One friend called me. His cousin was staying at the Marriott in Coronado and told him some women were having a party in one of the ballrooms. They were dressed like hookers and strippers from the old days. My friend notified me. I asked why strippers would be partying in the afternoon at the Marriott rather than the Motel 6. He said, "They were, like, burlesque-style strippers, i don't know. You should check it out." I made it there in seven minutes. Hey, it's my job.
It turned out to be the Victorian Ladies Society, and they looked nothing like strippers. They were beautiful and elegant. When I walked through the doors, a few of the ladies said, "Oh, goodness, a man is here!" Others laughed. I talked first with Lady Alisha, the lady of the purse (in layman's terms, that's the treasurer). She said, "We formed this group because the men had a group called Sherlock Holmes. And the women didn't have anything to do at that time, so we formed this back in 1991. We have tea parties. We attend the Charles Dickens festival in Riverside. Most of the ladies' costumes are reproductions because the authentic costumes are very, very small. Women used to wear corsets,
And we're a lot taller now — and a little bigger."

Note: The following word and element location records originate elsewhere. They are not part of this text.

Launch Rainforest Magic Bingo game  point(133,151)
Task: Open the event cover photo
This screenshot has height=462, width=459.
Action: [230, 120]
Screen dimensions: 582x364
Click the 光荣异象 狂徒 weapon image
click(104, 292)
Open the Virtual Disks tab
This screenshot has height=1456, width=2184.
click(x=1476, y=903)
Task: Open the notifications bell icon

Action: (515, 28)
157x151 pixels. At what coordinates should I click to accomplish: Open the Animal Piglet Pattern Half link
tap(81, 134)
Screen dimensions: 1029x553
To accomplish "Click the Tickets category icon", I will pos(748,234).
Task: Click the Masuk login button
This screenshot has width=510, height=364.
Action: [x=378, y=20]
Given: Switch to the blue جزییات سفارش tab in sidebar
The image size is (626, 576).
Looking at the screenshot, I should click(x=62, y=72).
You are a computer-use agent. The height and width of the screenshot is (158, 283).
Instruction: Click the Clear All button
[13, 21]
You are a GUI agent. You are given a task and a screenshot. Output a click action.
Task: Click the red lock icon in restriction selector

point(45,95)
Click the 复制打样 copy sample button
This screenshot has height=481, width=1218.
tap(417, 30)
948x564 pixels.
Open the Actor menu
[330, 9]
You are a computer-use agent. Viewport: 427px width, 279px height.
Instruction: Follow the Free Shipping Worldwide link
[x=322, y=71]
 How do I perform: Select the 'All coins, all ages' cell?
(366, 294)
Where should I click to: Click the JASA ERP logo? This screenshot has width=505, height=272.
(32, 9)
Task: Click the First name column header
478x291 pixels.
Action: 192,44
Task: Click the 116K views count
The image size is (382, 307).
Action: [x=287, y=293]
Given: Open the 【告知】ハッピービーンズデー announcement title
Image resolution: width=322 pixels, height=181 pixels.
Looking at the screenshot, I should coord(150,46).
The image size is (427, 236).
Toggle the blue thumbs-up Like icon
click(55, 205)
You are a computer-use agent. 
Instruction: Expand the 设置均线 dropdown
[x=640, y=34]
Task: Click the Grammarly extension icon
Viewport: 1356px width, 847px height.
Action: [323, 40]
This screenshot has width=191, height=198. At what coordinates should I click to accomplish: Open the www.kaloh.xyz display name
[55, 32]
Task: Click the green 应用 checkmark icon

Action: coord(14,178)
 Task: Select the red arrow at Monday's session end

I pointed to one lady, commenting on her costume, and Alisha said, "She has her boots laced up. And a beautiful parasol. Don't call those umbrellas! They're parasols."
I was introduced to a Lady Vanessa, and a Lady Nancy, who was the choir director. I'm told another lady is "Lady of the Scrolls." I have no idea what that means and never asked.
The group usually meets at the Bancroft Ranch House Museum in Spring Valley. I heard a few ladies talking about the parking at the Marriott being $10, and one explained, "If you get your ticket validated, it will only cost you $3." I joked to one lady, "You wouldn't have to worry about the parking fees back in the horse-and-carriage days." She didn't laugh. But most of the women I talked to were very friendly and had a good sense of humor. One said, "We have meetings every other month. We bring objects or pictures and we talk for one minute on that."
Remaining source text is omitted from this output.